Ladies! 4 Myths about breast cancer you you know nothing about

Ladies! 5 Myths about breast cancer you you know nothing about


According to a consultant, radiation and clinical oncologist, who is the executive director, Sebeccly Cancer Care, has just revealed the 5 myths of breast cancer. And this is a must read!

It’s not knew anymore that many women are now aware of their breast health and breast cancer, however some damaging myths exist that misinform women on the benefits of early detection and seeking prompt care. Here are just a few:

1. No one in my family has ever had breast cancer, therefore I don’t have a risk of developing breast cancer.

Every woman has some risk of developing breast cancer. 70%-80% of women who have breast cancer do not have a known family history or an identifiable risk factor. Even if no one in your family has ever been diagnosed, that’s no excuse to skip your yearly mammogram. It’s important all women over 40 years old be screened for breast cancer. A few women have a family history where at least 2 relatives have been diagnosed with breast cancer: such women have an increased risk of breast cancer and they should visit their doctors to discuss risk reduction and intervention.

2. A mammogram is not beneficial as it can cause breast cancer and it is painful.

A mammogram is an X ray picture of the breast. It can pick up a lump 2 years prior to a doctor feeling it. An annual screening mammogram is recommended for women above 40 years. It is not a painful procedure, but may be slightly uncomfortable because the breast has to be compressed between two plates.
Early detection of breast cancer with screening mammography means that treatment can be started earlier in the course of the disease, possibly before it has spread. Mammograms require very small doses of radiation.

The risk of harm from this radiation exposure is extremely low, but repeated x-rays have the potential to cause cancer. The benefits of mammography, however, nearly always outweigh the potential harm from the radiation exposure. Let your doctor know if you’re pregnant, as radiation may harm a growing baby.

3. Breast cancer is a death sentence and there are no cancer survivors.

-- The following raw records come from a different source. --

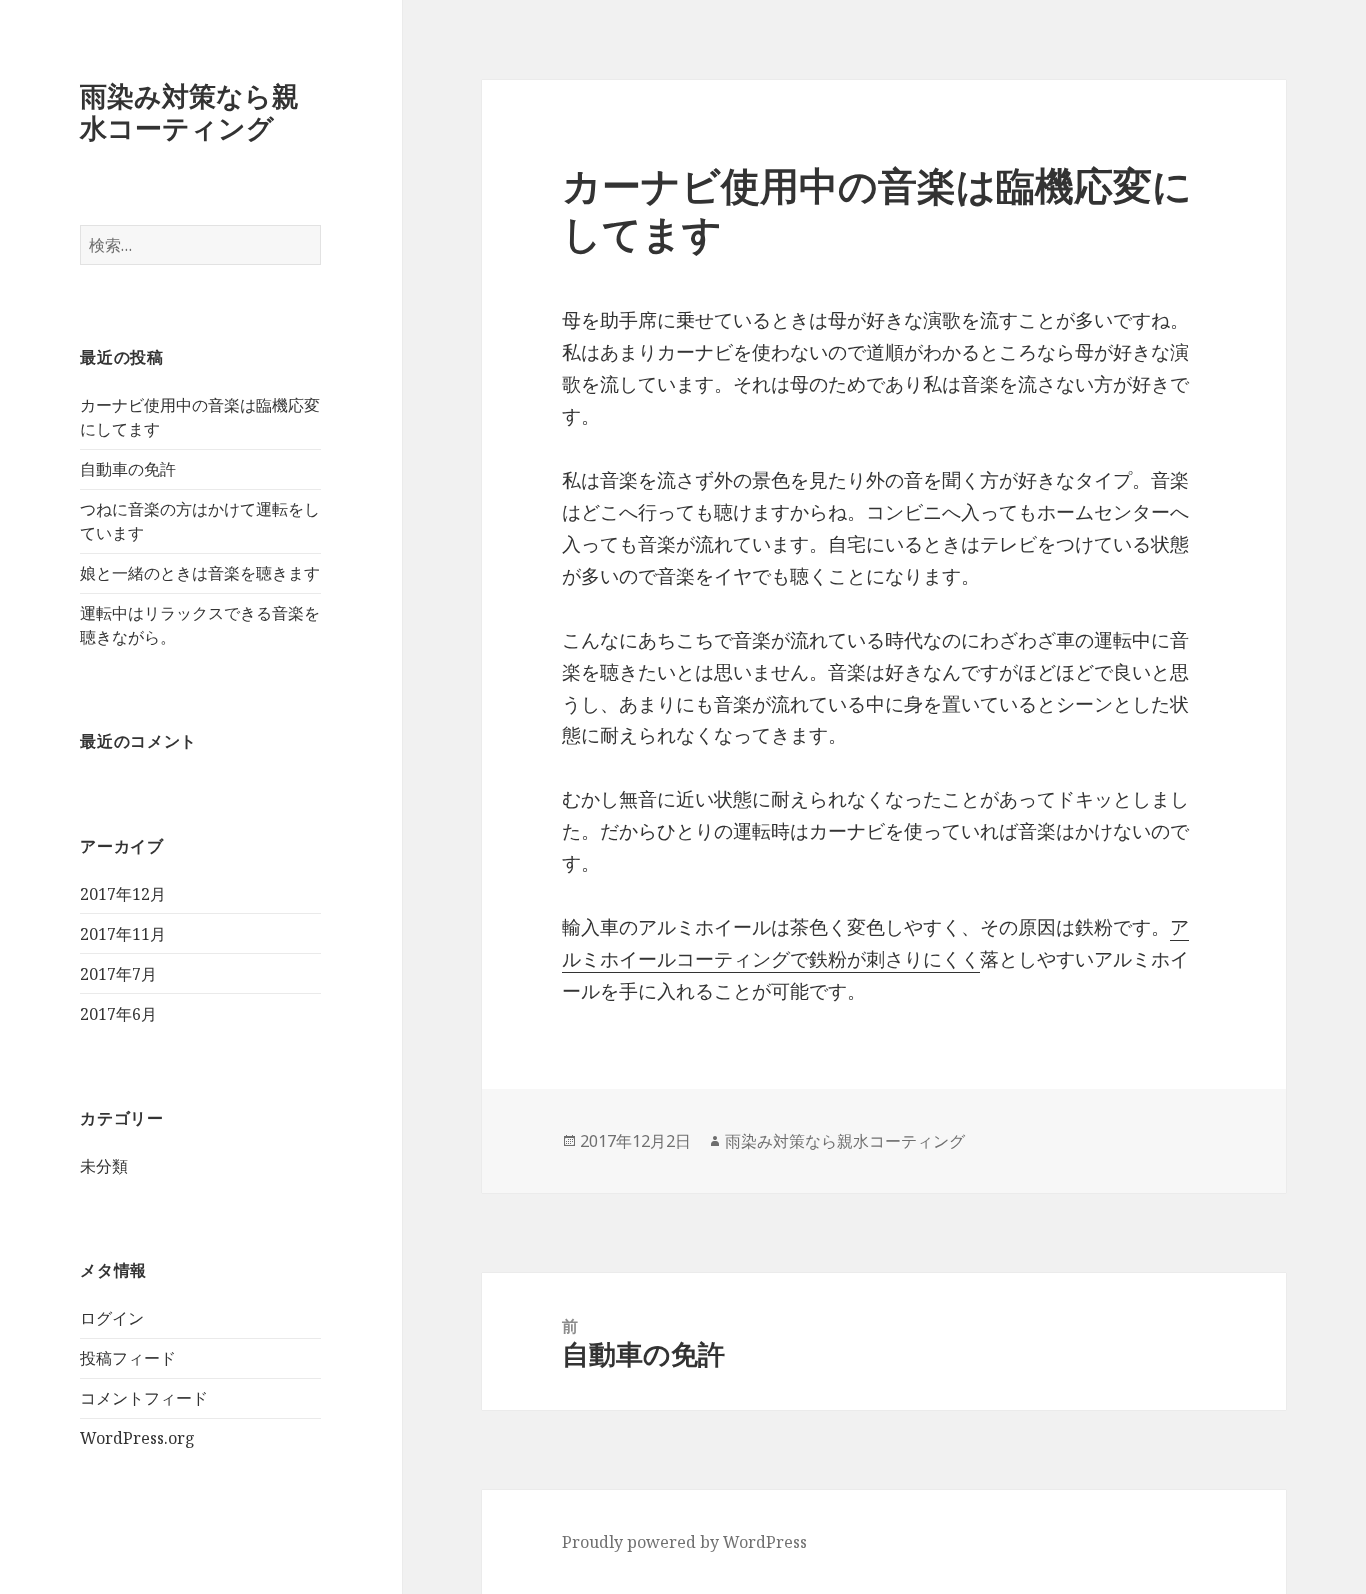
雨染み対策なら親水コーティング (189, 111)
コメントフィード (144, 1398)
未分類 (104, 1166)
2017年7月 (118, 974)
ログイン (112, 1318)
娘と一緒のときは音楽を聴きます (200, 573)
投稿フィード (128, 1358)
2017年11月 (123, 934)
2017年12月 (123, 894)
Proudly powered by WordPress (684, 1542)
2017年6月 (118, 1014)
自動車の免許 (128, 469)
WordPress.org (137, 1438)
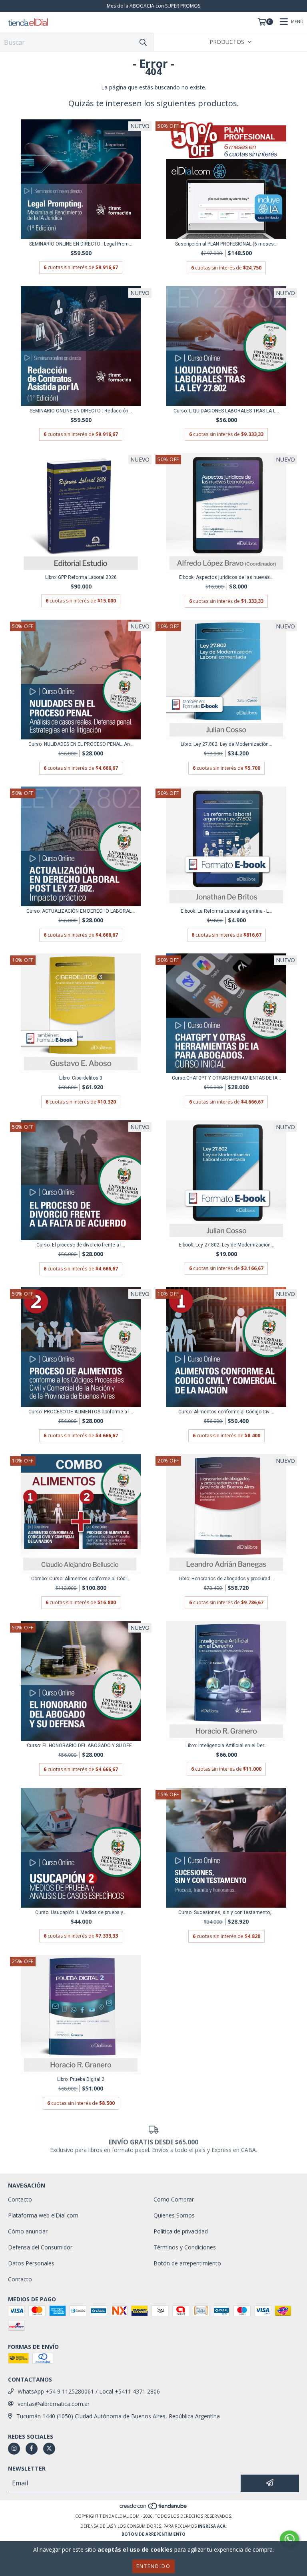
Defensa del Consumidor (40, 2247)
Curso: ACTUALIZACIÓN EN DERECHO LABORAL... (80, 911)
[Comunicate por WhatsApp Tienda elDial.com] (289, 2539)
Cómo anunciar (28, 2231)
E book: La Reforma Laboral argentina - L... (226, 911)
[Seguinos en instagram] (14, 2449)
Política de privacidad (181, 2231)
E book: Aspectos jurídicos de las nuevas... (226, 577)
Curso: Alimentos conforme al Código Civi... (226, 1412)
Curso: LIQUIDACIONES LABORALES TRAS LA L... (226, 411)
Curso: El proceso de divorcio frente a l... (80, 1245)
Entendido (153, 2566)
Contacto (20, 2199)
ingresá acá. (212, 2526)
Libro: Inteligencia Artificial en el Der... (226, 1745)
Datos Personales (31, 2263)
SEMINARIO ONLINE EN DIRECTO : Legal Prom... (80, 244)
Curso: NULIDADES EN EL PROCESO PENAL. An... (81, 744)
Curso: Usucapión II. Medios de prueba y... (80, 1912)
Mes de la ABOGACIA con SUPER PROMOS (153, 5)
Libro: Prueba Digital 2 (80, 2079)
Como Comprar (174, 2199)
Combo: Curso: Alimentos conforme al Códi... (80, 1578)
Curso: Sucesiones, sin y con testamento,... (226, 1912)
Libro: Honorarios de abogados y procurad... (226, 1578)
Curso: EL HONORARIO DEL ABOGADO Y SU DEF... (81, 1745)
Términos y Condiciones (185, 2247)
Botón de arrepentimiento (187, 2263)
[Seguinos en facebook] (32, 2449)
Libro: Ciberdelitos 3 (80, 1078)
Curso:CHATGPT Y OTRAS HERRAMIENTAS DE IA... (226, 1078)
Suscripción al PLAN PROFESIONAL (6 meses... (226, 244)
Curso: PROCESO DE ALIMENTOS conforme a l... (80, 1412)
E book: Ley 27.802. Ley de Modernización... (226, 1245)
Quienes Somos (174, 2215)
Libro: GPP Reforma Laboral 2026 (81, 577)
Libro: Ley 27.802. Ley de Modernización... (226, 744)
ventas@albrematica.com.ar (54, 2404)
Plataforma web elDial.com (43, 2215)
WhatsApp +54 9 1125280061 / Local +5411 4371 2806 (89, 2391)
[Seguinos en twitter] (49, 2449)
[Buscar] (143, 42)
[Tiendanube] (154, 2508)
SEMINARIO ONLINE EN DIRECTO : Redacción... (81, 411)
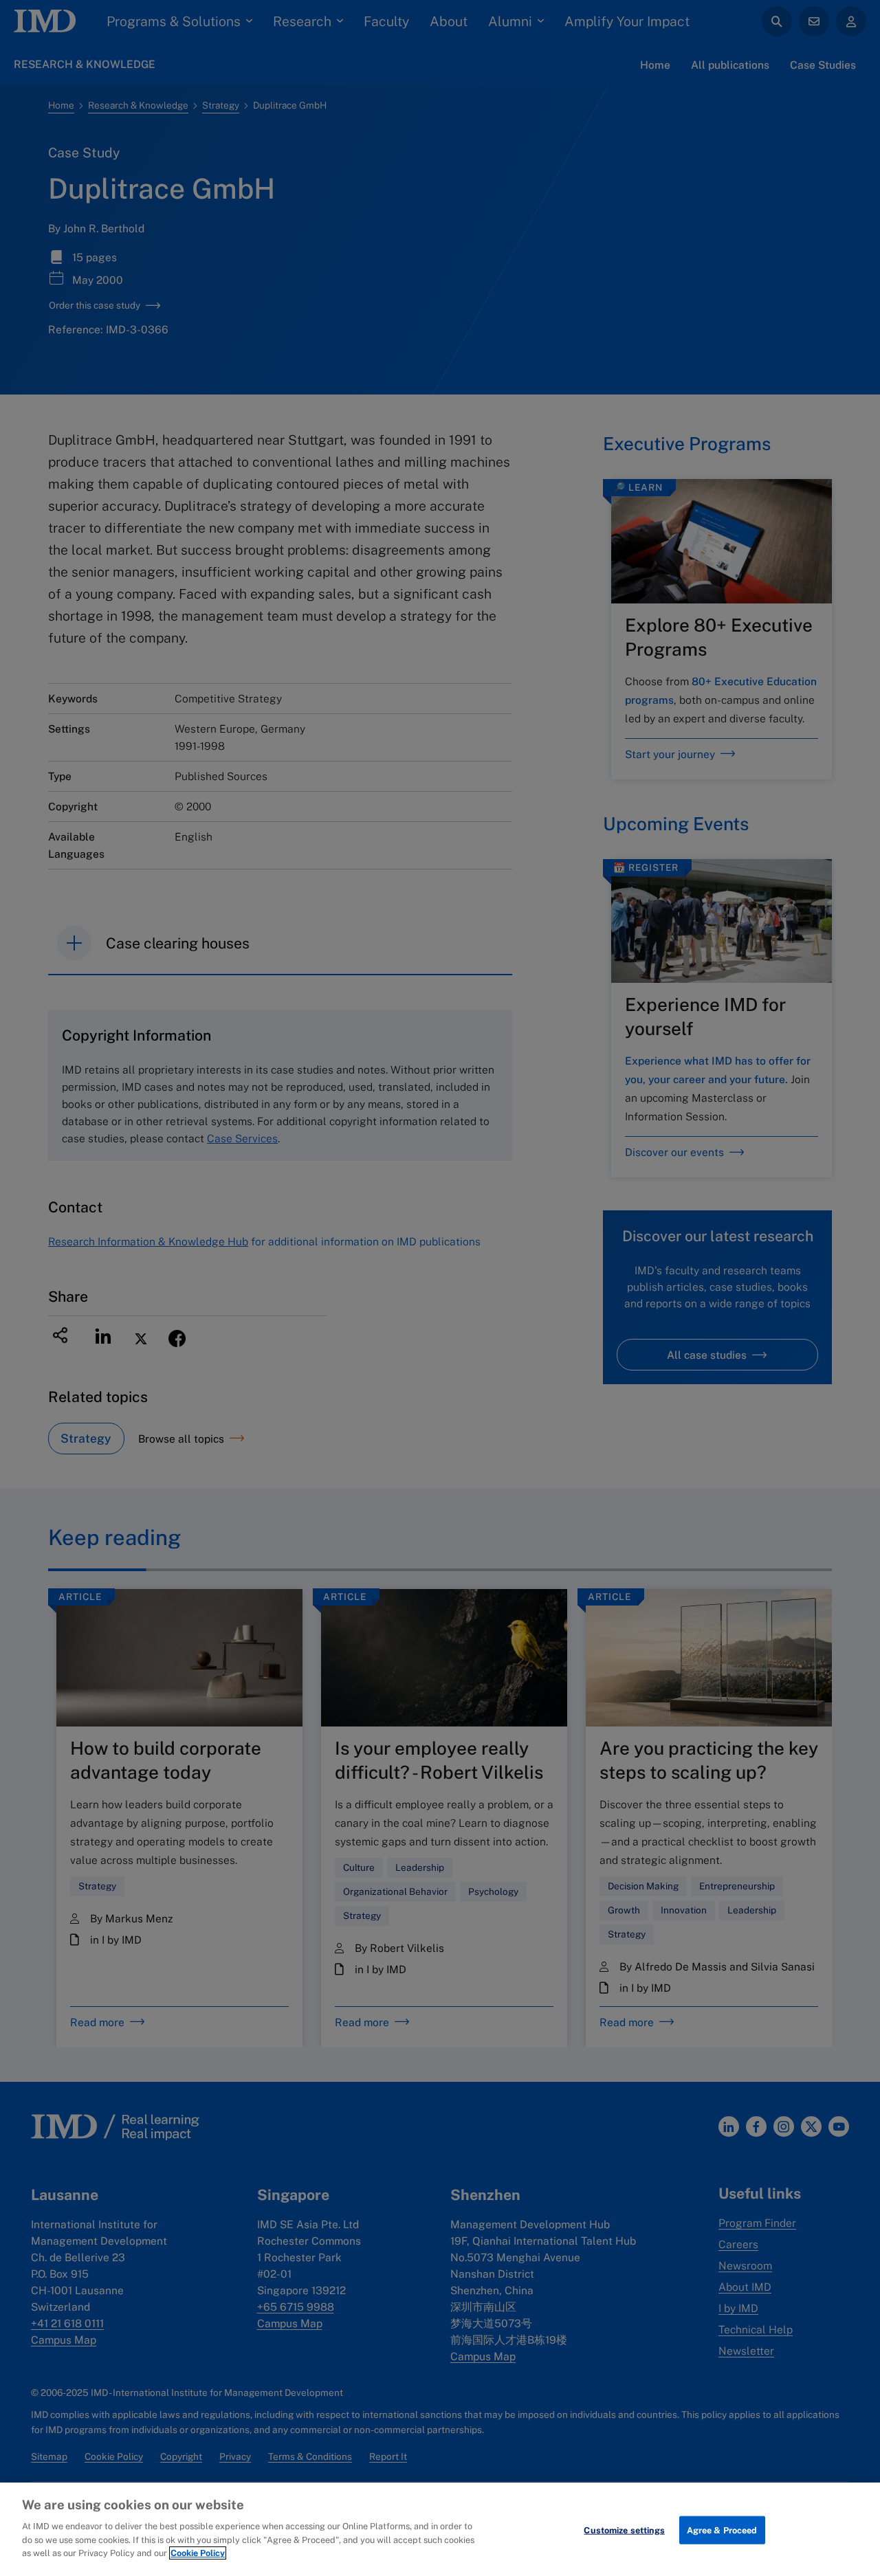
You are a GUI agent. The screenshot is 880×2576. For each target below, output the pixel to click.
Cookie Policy (197, 2553)
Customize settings (624, 2529)
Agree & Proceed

Being diagnosed with breast cancer is NOT a death sentence. With the scientific and social progress in breast cancer care, more women are surviving breast cancer in all over the world now especially the US. Lots of women after treatment are able to resume work and normal activities, get pregnant, have children and live a happy life. The mortality rate is high because of the late stage at presentation, survivor-ship barriers (affordability, accessibility and availability of cancer care) and the aggressive biology of breast cancer. If more patients present with early stage disease, receive prompt and effective treatment there would be more cancer survivors and less deaths.

4. Breast cancer surgery could cause death and makes the cancer to spread.

This myth may have started many decades ago when patients with cancer already had advanced stages of the disease by the time they sought medical care. Doctors who operated to diagnose the illness may have found an advanced cancer that could not be treated successfully, so when patients died, observers claimed the surgery caused the spread of cancer cells, ultimately killing them.

Breast surgeons/surgical oncologists are doctors highly trained in the intricacies of cancer surgery and anatomy and know how to safely take biopsy samples and remove tumors without causing the cancer to spread, therefore, surgery should not be delayed or refused as it is an effective treatment.